Step Three – Add the Routing Path
Now that we have the compressor loaded onto the correct tracks, we need to tell the compressor which signal to use to trigger compression. To do this, we’ll need to route the signal from our sidechain track to the tracks that will be compressed. The signal routing process is different for each DAW; if you haven’t yet learned how to do it in your preferred DAW it’s definitely worth the time to learn as it’s an important technique for the mixing and mastering process.

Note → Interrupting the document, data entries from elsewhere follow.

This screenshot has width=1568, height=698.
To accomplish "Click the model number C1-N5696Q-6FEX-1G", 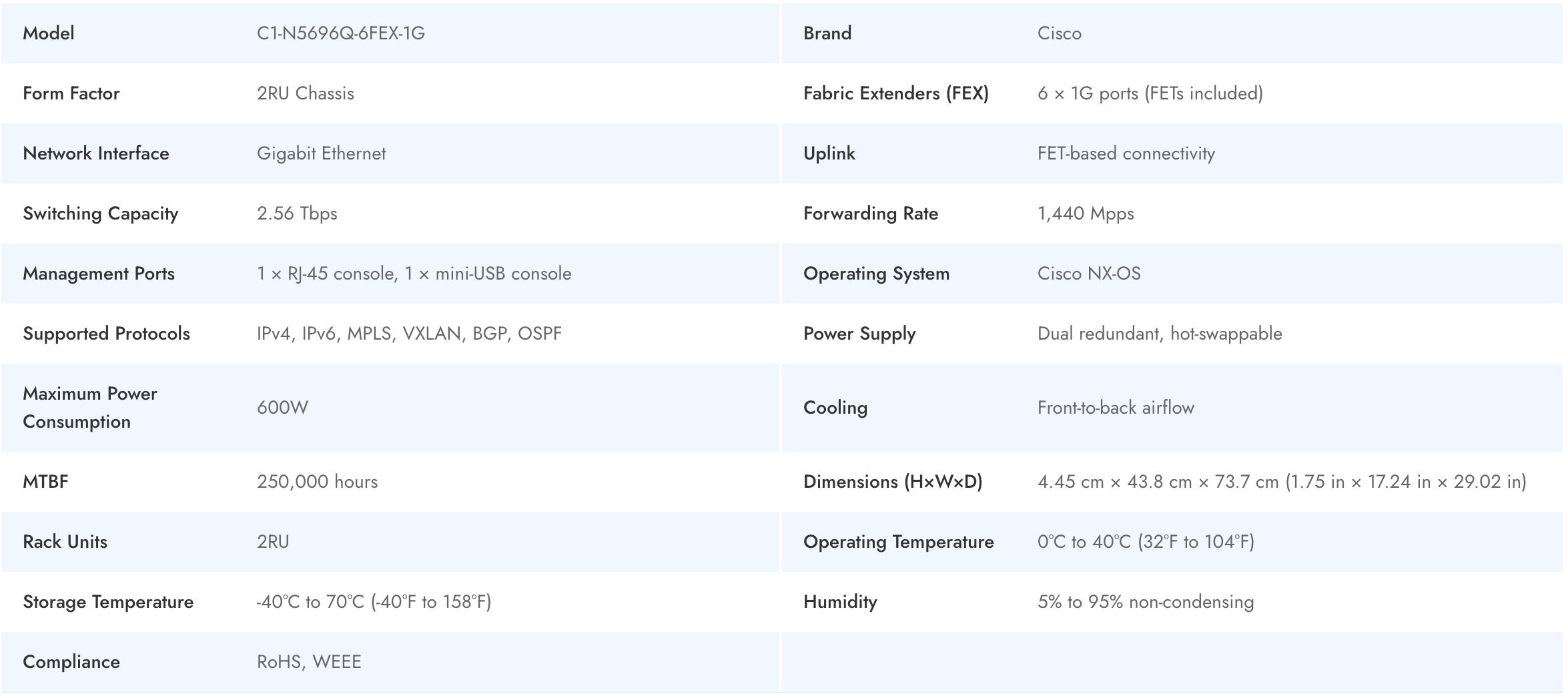I will click(340, 33).
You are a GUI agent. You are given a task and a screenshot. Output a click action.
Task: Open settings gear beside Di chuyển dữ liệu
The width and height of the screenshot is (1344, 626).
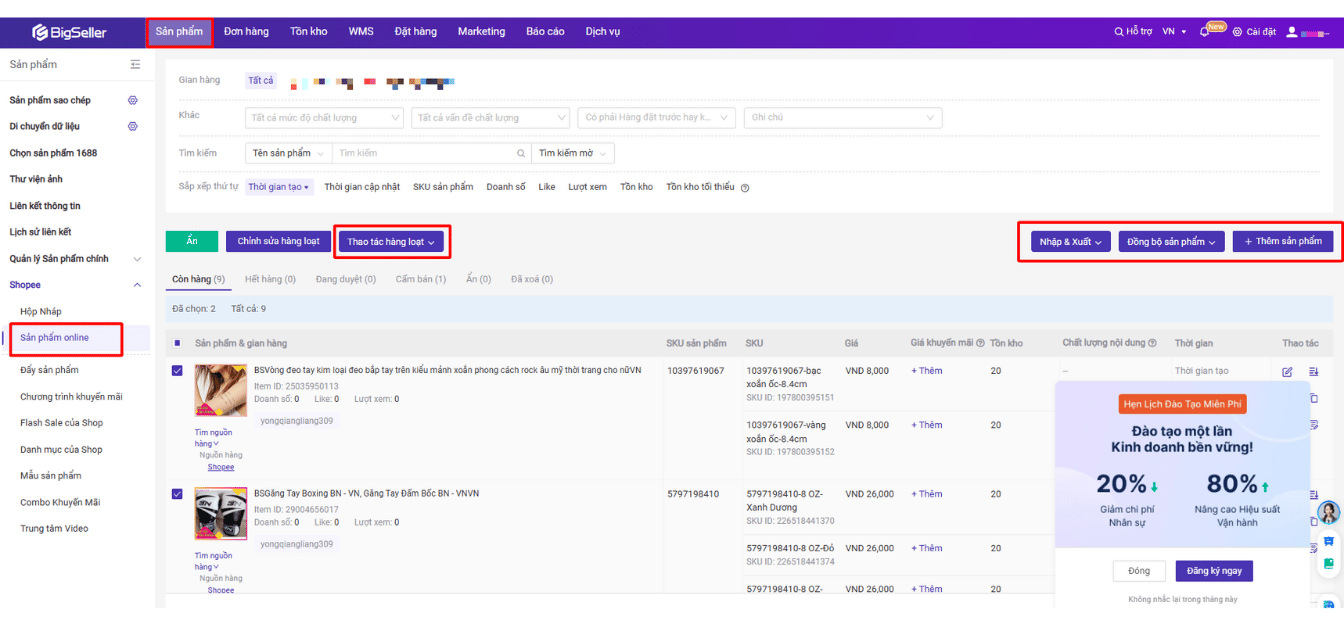click(x=132, y=127)
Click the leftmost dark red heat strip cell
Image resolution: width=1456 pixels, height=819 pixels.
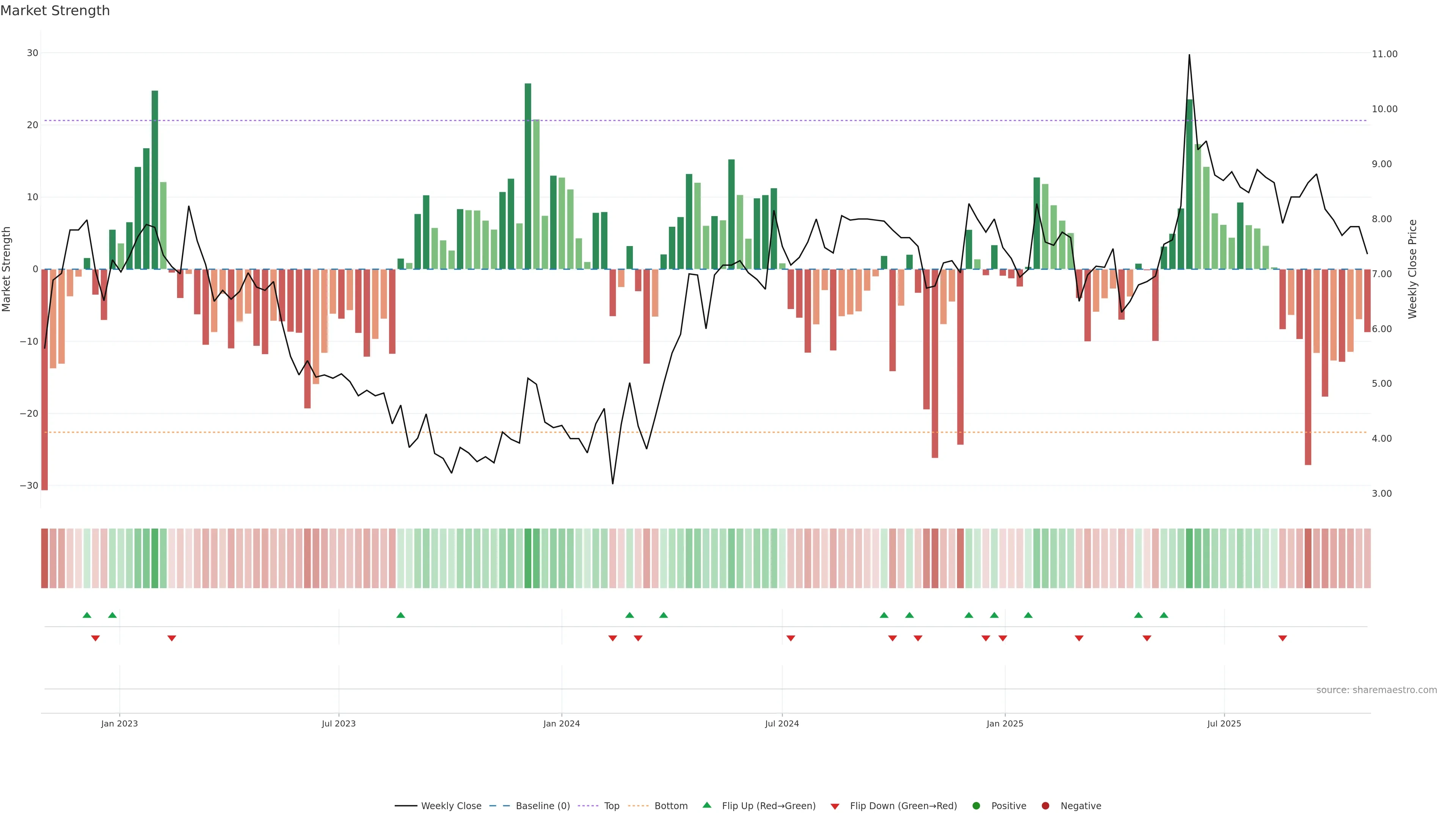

There are many ways to route a track in Reaper, but here’s the simplest. Click the Routing button on the track that you want to route to and it will open a track routing window. From there, go to the Receives dropdown and select the track that you want to route from:
As you can see, I’m on the Bass track, and I want the bass to compress every time the Solo Guitar track goes above the threshold, so I’m going to select Solo Guitar. This opens up a bunch of options for how the signal will be routed. There’s an arrow at the bottom that shows the audio output of the sending track and the audio input of the receiving track on either side of an arrow. When I set the dropdown on the receiving end of the arrow to 3/4, like this:
…the primary outputs of Solo Guitar will now route to the Bass track’s auxiliary outputs. It’s important to understand that the Solo Guitar track will not be affected and will still play normally, we’ve just added a connection from one track to the other. Think of it as a line out, like on a guitar amp. The guitar amp will still play, but the dry signal can be used elsewhere.
(One important thing to note is that this will also route MIDI signals, so if you’re doing this on one or more MIDI instrument tracks, you’ll want to change the MIDI input to “None.” Otherwise, the MIDI notes from one instrument will transfer to the other.)
Step Four – Change the Inputs
By default SphereComp uses the signals from the track it’s on to trigger the compressor. Clicking the Side Chain button tells SphereComp that instead of passing the left and right channels through the compressor, instead, we want to listen to the right channel for a trigger signal and apply compression only to the signal going into the left channel. If we don’t change the track inputs, the Side Chain button doesn’t do anything, since SphereComp is still listening to the left channel of the original signal to compress the right channel.
In Reaper, every track has a plugin pin connector option at the top of the plugin window. When I click the button marked “2 in 2 out,” it opens the plugin pin connector dialog:
By default, the two stereo inputs and outputs of a plugin in Reaper are set to 1-Left and 2-Right. As you can see I have simply changed the right channel input to 3, which tells SphereComp to use the Solo Guitar that we routed in the last step to 3/4 as the right channel input. Now when I play my track, here’s what I see:
Success! Any time the solo guitar rises above the threshold, as visible on the right input channel meter, the compressor kicks on, and the overall output of the bass is compressed as displayed on the GR (gain reduction) meter. We have now applied sidechain compression to our bass track. Now, all I need to do is repeat the steps above for the guitar track and any other tracks that I want to compress when the solo guitar is playing. In Reaper, I just set up another route on the Guitar track from the Solo Guitar track, drag SphereComp to the Guitar track to duplicate the settings – including the sidechain setup – and I’m good to go.
The Bottom Line
Sidechain compression is an invaluable tool for the mixing process, as it allows you to dial in an ear-pleasing dip in backing track volume without programming envelopes or removing desirable frequencies from backing tracks with shelved EQs. It is not a magic wand, however, as envelopes and EQs are also important skills to master for nailing a solid mix. All that said, once you’ve learned sidechaining it’s likely to remain an essential and frequently-used tool in your mixing toolbox.